Editorial | Of militarisation and violence: borders and bordering

David Scheuing

London: On my daily way back home I often pass by heavily armed police “safe”guarding citizens, infrastructure, life and economy: in the metro, at the station, always watchful. Yet this vigilance is neither harmless, nor innocent. It kills. This July has seen the 10th sad anniversary of Jean Charles de Menezes' killing on a stuffed metroline train in London's Stockwell Station.1

Global North:

Every day people try to cross into the minority world of the Global North.
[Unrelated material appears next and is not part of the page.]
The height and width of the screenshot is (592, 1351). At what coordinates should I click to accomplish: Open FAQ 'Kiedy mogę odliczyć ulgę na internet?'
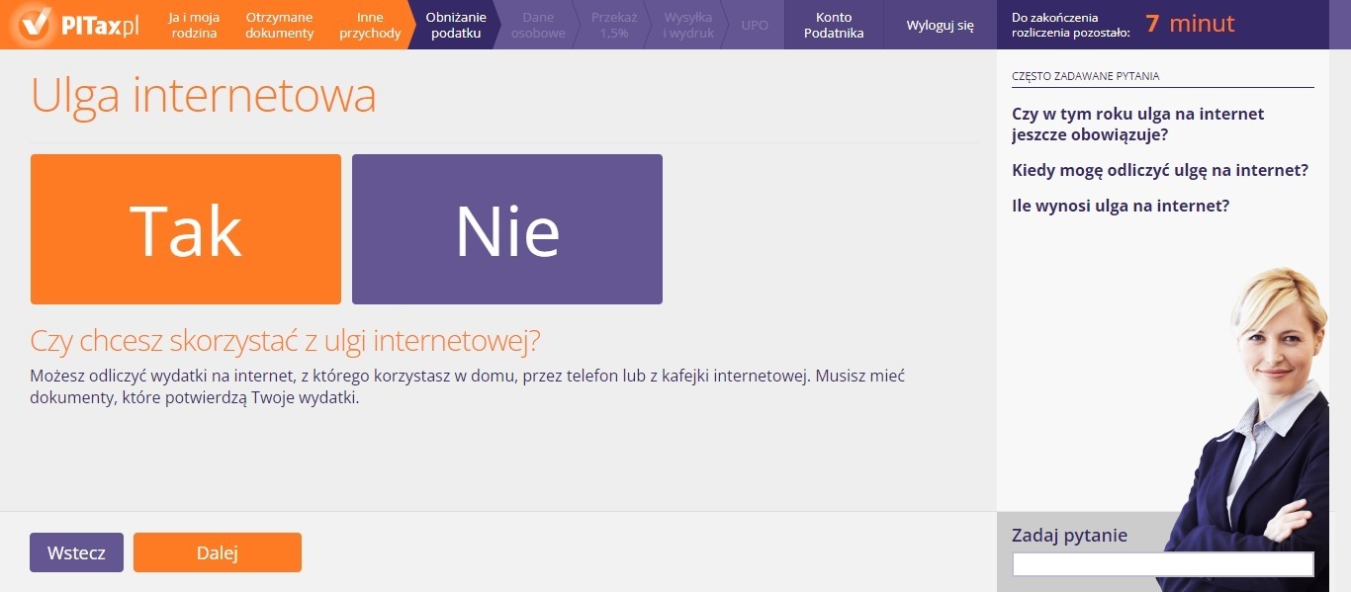[1160, 170]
Wherever they are and attempt to cross, they are victims of surveillance, they are being analysed, digitised, and rendered “border offenders”.2 In the Arizona desert, the Mediterranean Sea, or the urban areas of Cape Town they become the “illegal immigrant” who has to be “resisted”, “deterred” and eventually troops will have to be deployed. President Obama (US) stepped up the National Guard at the southern border with Mexico, whereas the European prime ministers negotiated a military “rescue” mission in the Mediterranean Sea and thought about bombing the shores of another nationstate (Libya) to “hinder smugglers from boarding the waters”.

Both of these accounts are tied together by a simple idea: borders and their “safety and security”. The logic is that as long as the border is tight and secure, everyone and everything within is safe – therefore a loose link in the chain can endanger everything. The paradox of borders is that they are continuously crossed and thus no border can ever be “tight”.

What is a border?

What a border does is “borderwork” or “bordering” - in and at the border, but also away from its institutional set up at the border checkpoint. Police searching for “illegals” and raiding homes and businesses3, are also border agents, in that they try to divide the “citizen” from the “illegal”. Borders thus “filter” (never in a neutral way) and lend strength and credibility to nationalism, racism, and other exclusionary ideologies.
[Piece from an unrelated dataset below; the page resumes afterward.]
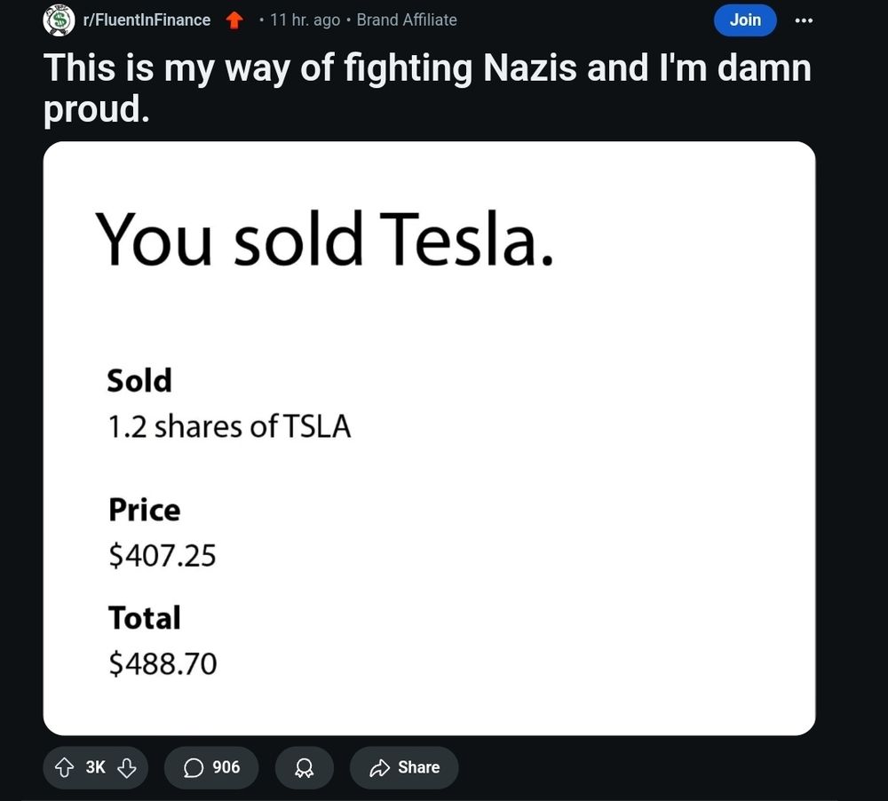This screenshot has width=888, height=801.
Task: Upvote the post
Action: tap(62, 767)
Borders are, however, a part of most people's common and daily life. Everybody faces them, but not everybody equally. They impact differently on peoples' livelihoods, prevent and enable a variety of activities (prioritised access to white bodies for example), and are always an instrument of the state.

The power of the state

States have in the last years increasingly fostered the militarisation of borders. They have rendered the border a military ground in many ways (some of them very traditional means of the military). Wars are bordered – the language of frontiers, fronts, advance and retreat work almost exclusively with the territorial marker of the borderline.

For almost 50 years after the end of the Second World War, Germany struggled to officially acknowledge the borders to the East with Poland (Oder-Neisse-Linie) as they were, too many powerful (mostly nationalist, fascist and conservative) interests questioned the validity of this war outcome. This is the very general relation of the military and the border.
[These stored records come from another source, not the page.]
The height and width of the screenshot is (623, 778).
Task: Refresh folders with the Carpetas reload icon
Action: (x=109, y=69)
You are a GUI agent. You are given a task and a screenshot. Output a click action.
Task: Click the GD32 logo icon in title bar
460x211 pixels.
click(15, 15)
However, also at untroubled and “peaceful” borders the bureaucratic nationstate has stepped up its military intelligence (physical and knowledge), its militarised police forces, but also its language. Watchtowers, electrostatic fences, armed border guards, security checks, border deaths in the thousands4, and the language of dehumanising concern for humans at the borders: “they” are a “threat”, “they” need to be “deterred”, etc.

Challenging hegemony

But borders do not exclusively belong to state power. Too many people's lives depend on the vast borderlands of the world, too many claim stakes in borderpost services (passport facilitation, etc.), crossborder trade volumes or even petty smuggling. Too many people resist the easy divide of borders on a daily basis: by crossing rivers from India to Bangladesh and back, from Turkey into Greece and back, and so on.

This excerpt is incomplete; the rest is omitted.